In 2023, Contreras made 19 appearances (11 starts) for Pittsburgh, but struggled to a 3–7 record and 6.59 ERA with 55 strikeouts across 68 1/3 innings pitched. Out of options entering the 2024 season, Contreras became a relief pitcher. In 12 outings, he registered a 4.41 ERA with 16 strikeouts across 16 1/3 innings pitched. On May 11, 2024, Contreras was designated for assignment following the promotion of Paul Skenes.

===Los Angeles Angels===
On May 16, 2024, Contreras was traded to the Los Angeles Angels in exchange for cash considerations. In 37 appearances for the Angels, Contreras compiled a 1–4 record and 4.33 ERA with 40 strikeouts and 2 saves across 52 innings of work.

===Baltimore Orioles===
On October 31, 2024, Contreras was claimed off waivers by the Texas Rangers. He was designated for assignment following the signing of Nathan Eovaldi on December 12. Contreras was claimed off waivers by the Cincinnati Reds on December 19 and then designated for assignment again on January 6, 2025. Contreras was claimed off waivers once again on January 10, this time by the Baltimore Orioles. He was designated for assignment by the Orioles on January 16. On January 23, Contreras was claimed off waivers by the New York Yankees. On February 7, Contreras was claimed back off waivers by the Orioles. He was designated for assignment once more on March 27. Contreras cleared waivers and was sent outright to the Triple-A Norfolk Tides the same day.
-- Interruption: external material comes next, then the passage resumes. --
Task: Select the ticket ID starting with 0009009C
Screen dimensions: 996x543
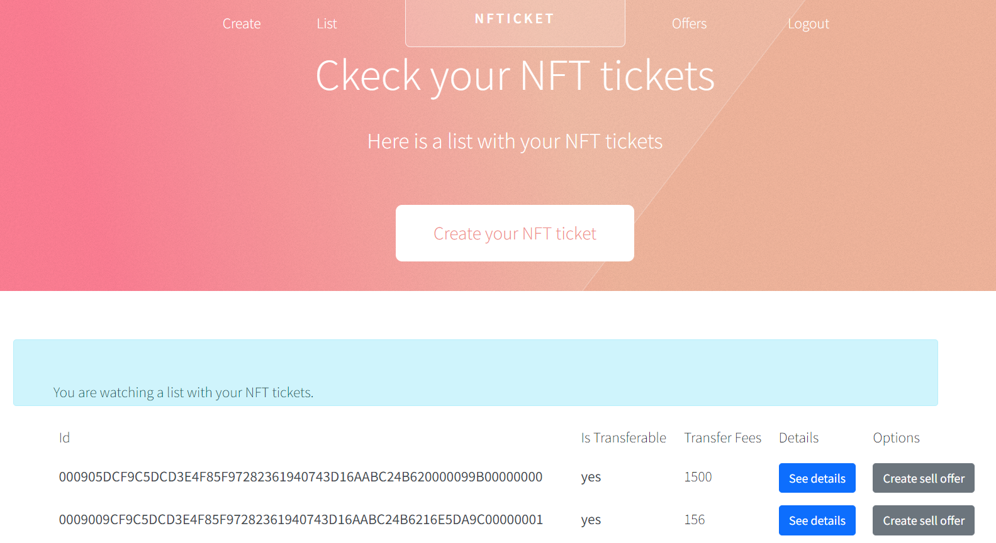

In 28 appearances (14 starts) for Norfolk, he logged a 7-3 record and 3.73 ERA with 70 strikeouts and one save across 91 2/3 innings pitched. On August 27, the Orioles selected Contreras' contract, adding him to their active roster. That night, he tossed 4 1/3 scoreless innings against the Boston Red Sox, recording two strikeouts and one walk. Contreras was designated for assignment by Baltimore the following day.

===Colorado Rockies===
On September 2, 2025, Contreras was claimed off waivers by the Colorado Rockies. He made four appearances for Colorado, but struggled to an 8.64 ERA with four strikeouts across 8 1/3 innings pitched. On November 12, Contreras was released by the Rockies.

===Tohoku Rakuten Golden Eagles===
On November 13, 2025, Contreras signed with the Tohoku Rakuten Golden Eagles of Nippon Professional Baseball.